Batwoman Will No Longer Be Kate Kane Following Ruby Rose Departure

While the initial statement following Ruby Rose's departure from Batwoman suggested that Kate Kane [...]

While the initial statement following Ruby Rose's departure from Batwoman suggested that Kate Kane would be recast, a new casting call suggests that Rose will essentially take the character with her, and a new Batwoman will be created exclusively for the show. Distributed to prospective actors, the call is looking for a new Batwoman, and lest you think they're just using a fake name to throw off the press, the character description specifically shouts out Kate Kane, and the fact that this new Batwoman will be significantly different. The name (which may or may not be the final one the character ends up with when production starts in the fall) is Ryan Wilder.

The casting notice was discovered by Batwoman fans on Reddit and, when it started to circulate widely online, was pulled. It is possible that the notice was not real, although it is more likely that it was not intended for circulation in places where the public could easily find it. It is also possible that the new name and character description is a misdirect, and that what producers really want is for actors to send in their takes on Batwoman without trying to copy what Rose has already done. This could suggest a reworking of certain aspects of the character (not uncommon after an uneven first season, just ask The Office or Legends of Tomorrow) but not a true replacement.

Per the casting call, Wilder "is about to become Batwoman. She's likable, messy, a little goofy and untamed. She's also nothing like Kate Kane, the woman who wore the batsuit before her. With no one in her life to keep her on track, Ryan spent years as a drug-runner, dodging the GCPD and masking her pain with bad habits. A girl who would steal milk for an alley cat could also kill you with her bare hands, Ryan is the most dangerous type of fighter: highly skilled and wildly undisciplined. An out lesbian. Athletic. Raw. Passionate. Fallible. And very much not your stereotypical All-American hero."

There are elements there that feel like they could be drawing from Cassandra Cain or Stephanie Brown from the comics -- two young women who played the role of Batgirl over the years. It does not completely fit either, though, and in the recent past, the Arrowverse has created a number of new characters rather than falling back on DC mainstays from the source material.

How the series will deal with the loss of Kate is unclear, especially since her family heritage is such a big part of her character. As Bruce Wayne's cousin, she had certain access to his company, and earned the benefit of the doubt from Luke Fox. Her long-lost twin sister is the series' primary antagonist, and much of the story in season one centered on the complexities of their love/hate relationship.

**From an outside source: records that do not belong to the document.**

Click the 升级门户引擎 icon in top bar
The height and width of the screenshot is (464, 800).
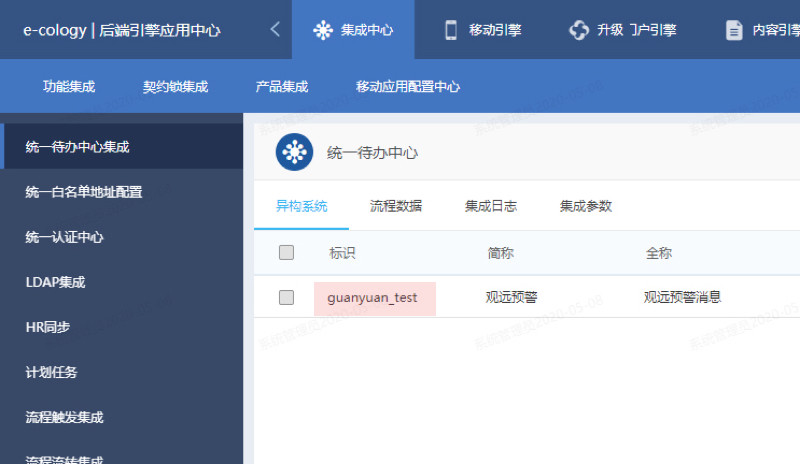click(578, 30)
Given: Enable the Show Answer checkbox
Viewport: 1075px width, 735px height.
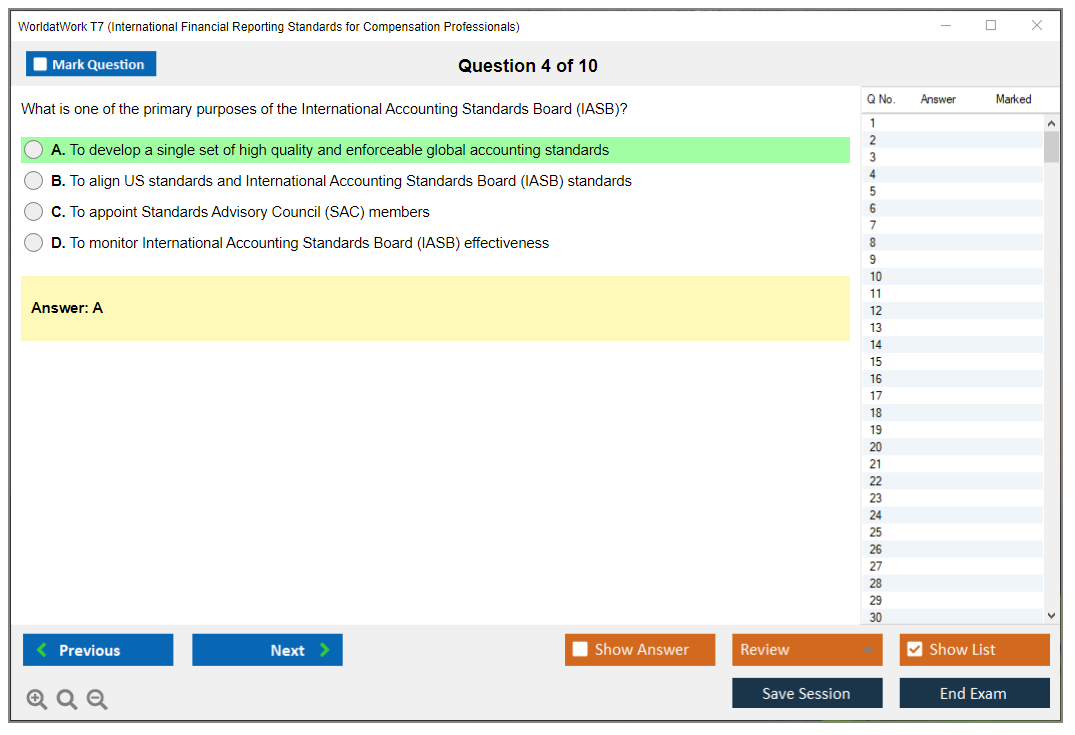Looking at the screenshot, I should pyautogui.click(x=580, y=650).
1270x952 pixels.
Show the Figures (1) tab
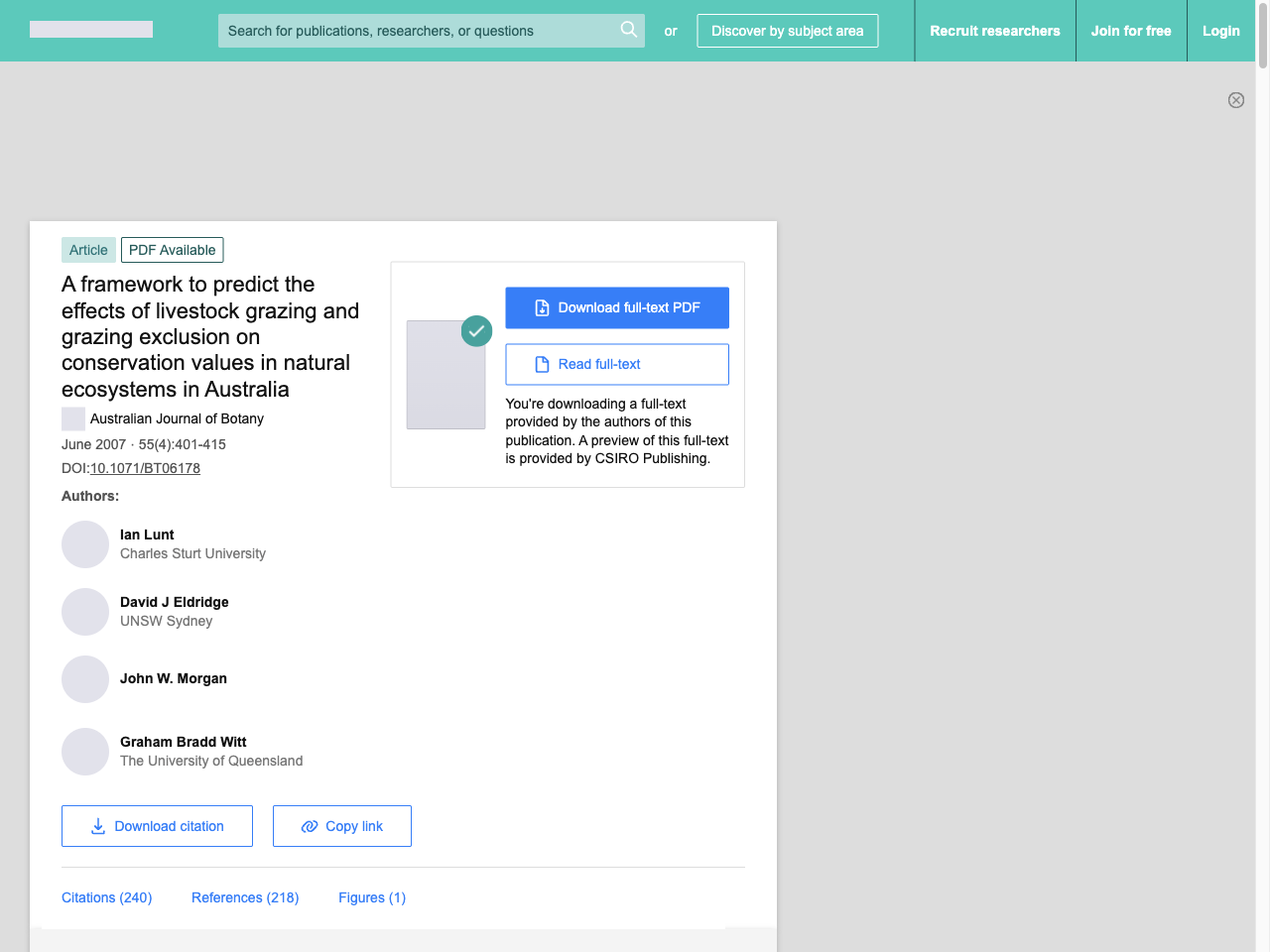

That word "goofy" certainly is one that would have had a hard time being attached to Kate Kane, and if this is an accurate description, it may signal a shift in direction for Batwoman, which began the season as The CW's third-highest rated show (behind The Flash and Supernatural) but the ratings dwindled as the season went on (though it ended on a high note). With The Flash standing as the network's top-rated show and DC's Legends of Tomorrow arguably its best-reviewed comic book adaptation, The CW may be trying to shift its universe in a somewhat lighter direction following the end of Arrow -- ironic since "Elseworlds" showrunner Marc Guggenheim, who co-created Arrow and oversaw Ruby Rose's first outing as Kate Kane, said that bringing Batwoman in at the same time as they were setting up the end of Arrow felt like he was "introducing my wife to her new boyfriend."

Guggenheim recently said that he had no idea what the Batwoman team had planned for post-Ruby Rose, but that he saw creative opportunities in her exit.

So did some fans, who are now viewing this news with some skepticism. While the new Batwoman will also be an out lesbian, there is no indication that she will be Jewish -- and the fact that Ruby Rose is not Jewish, while Kate Kane is, was a sticking point with some fans. Others who might otherwise have been upset rolled with it because Rose was an established star prior to joining the series. But a not-insignificant number of fans have been hoping that the next Batwoman would be Jewish, and some of those people took to Twitter last night to speculate that a new character could be used as a pretext to ignore Kate's religious heritage altogether.

Batwoman is expected to return to production in the fall with an eye toward a January 2021 return on The CW.